# Directions for this task:
List every line in the records below that contains the word "Open". Match the capitalization.
___ Stored rows ___
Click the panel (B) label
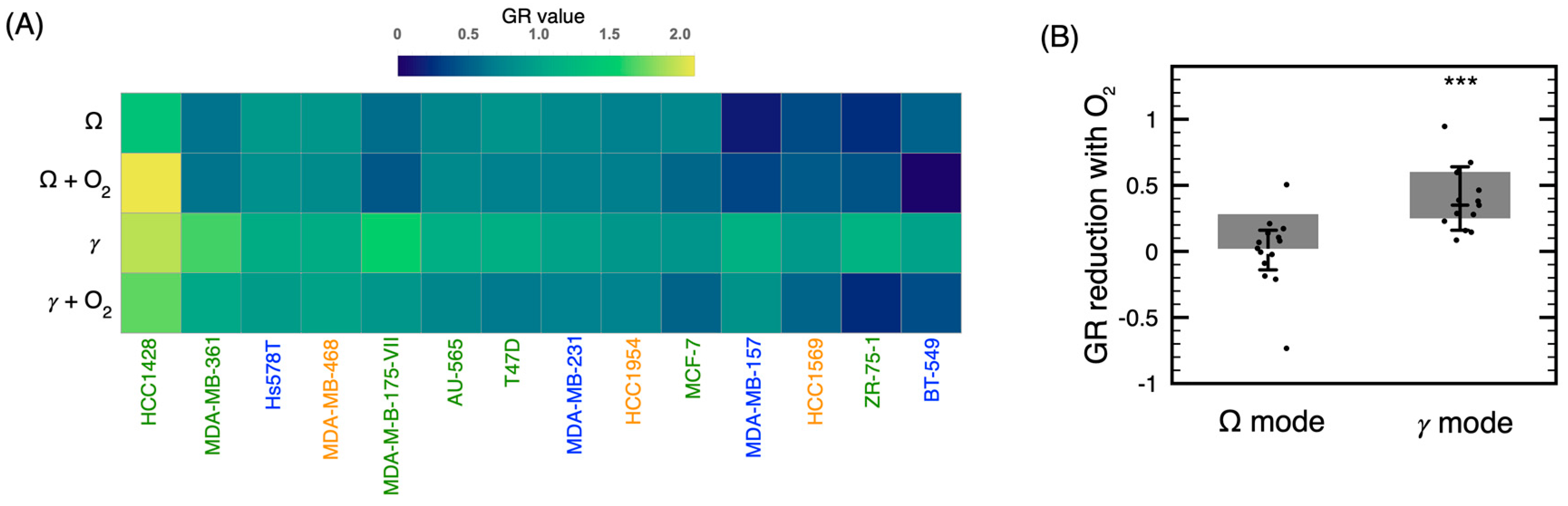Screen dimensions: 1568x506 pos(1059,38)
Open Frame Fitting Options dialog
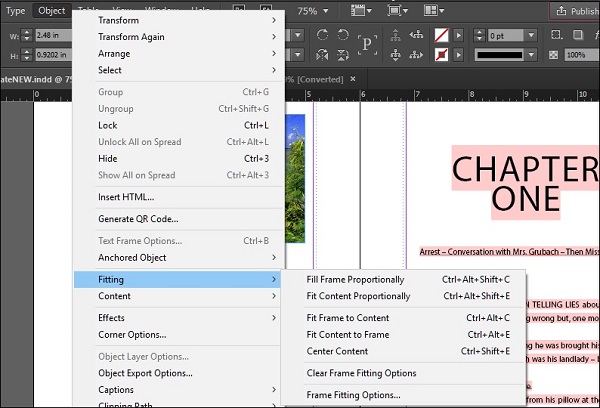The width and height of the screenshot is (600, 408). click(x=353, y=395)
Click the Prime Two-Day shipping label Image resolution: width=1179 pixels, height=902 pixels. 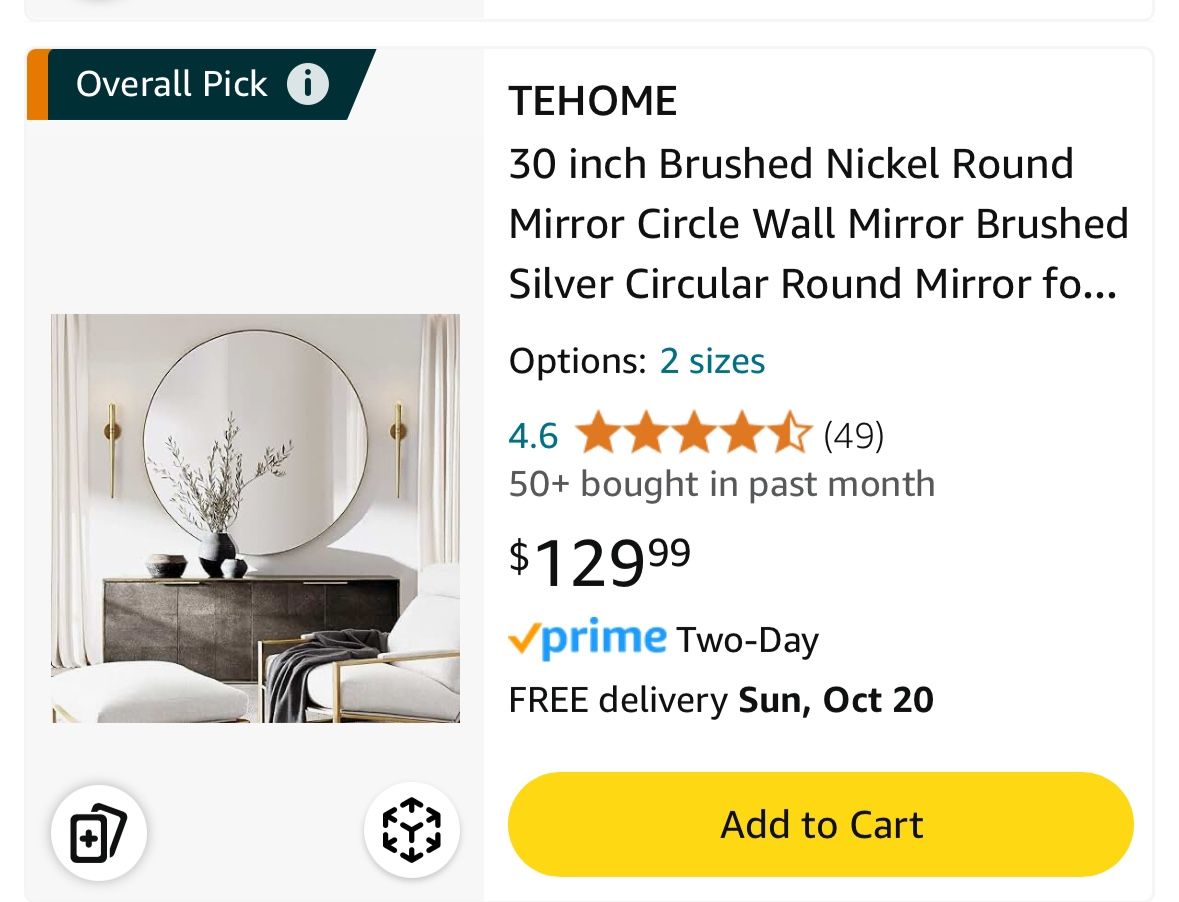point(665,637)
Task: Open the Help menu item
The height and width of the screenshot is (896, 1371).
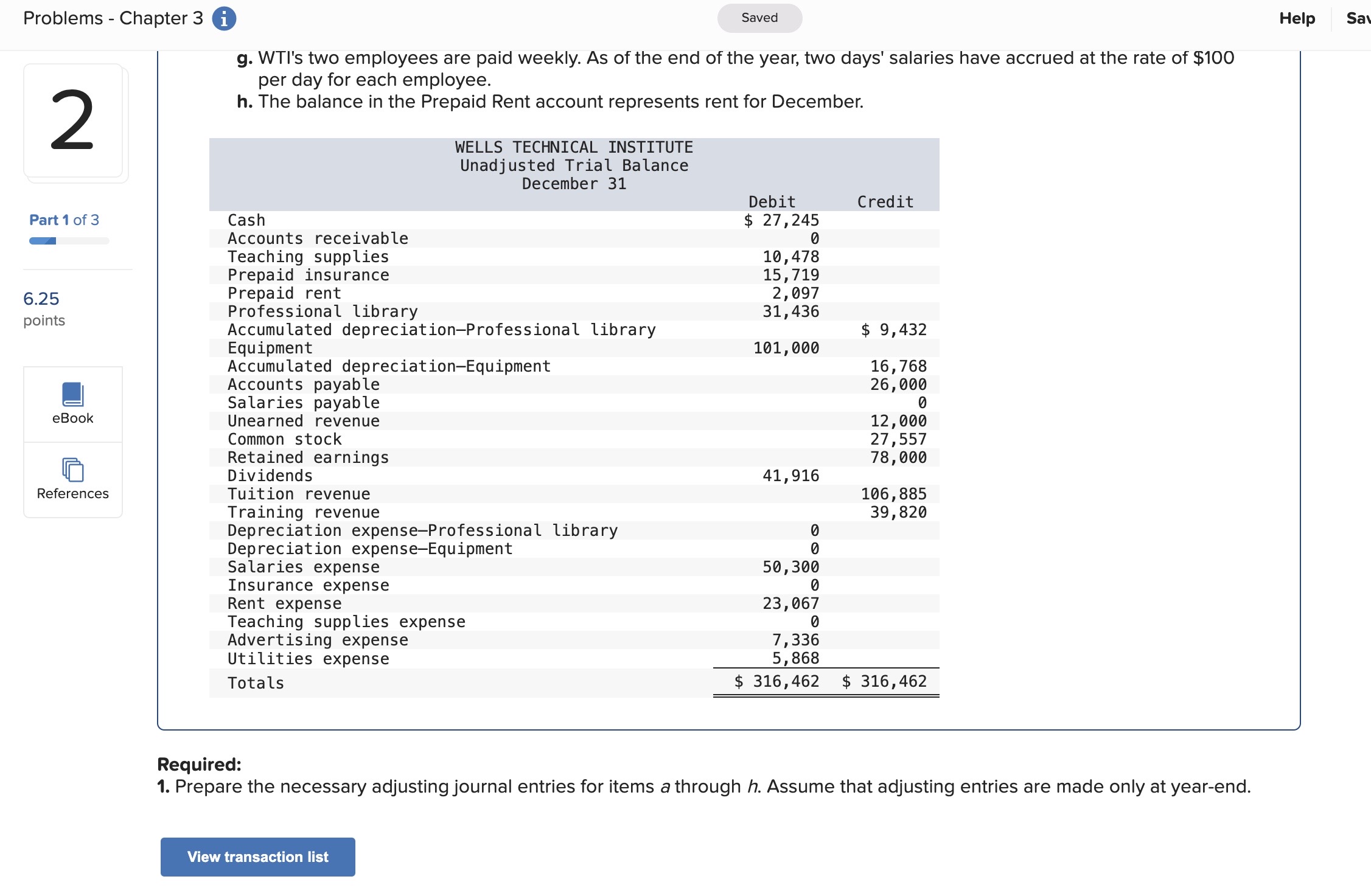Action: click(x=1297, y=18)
___
# Worked solution:
Open Frame Fitting Options dialog
Task: Open the Help menu item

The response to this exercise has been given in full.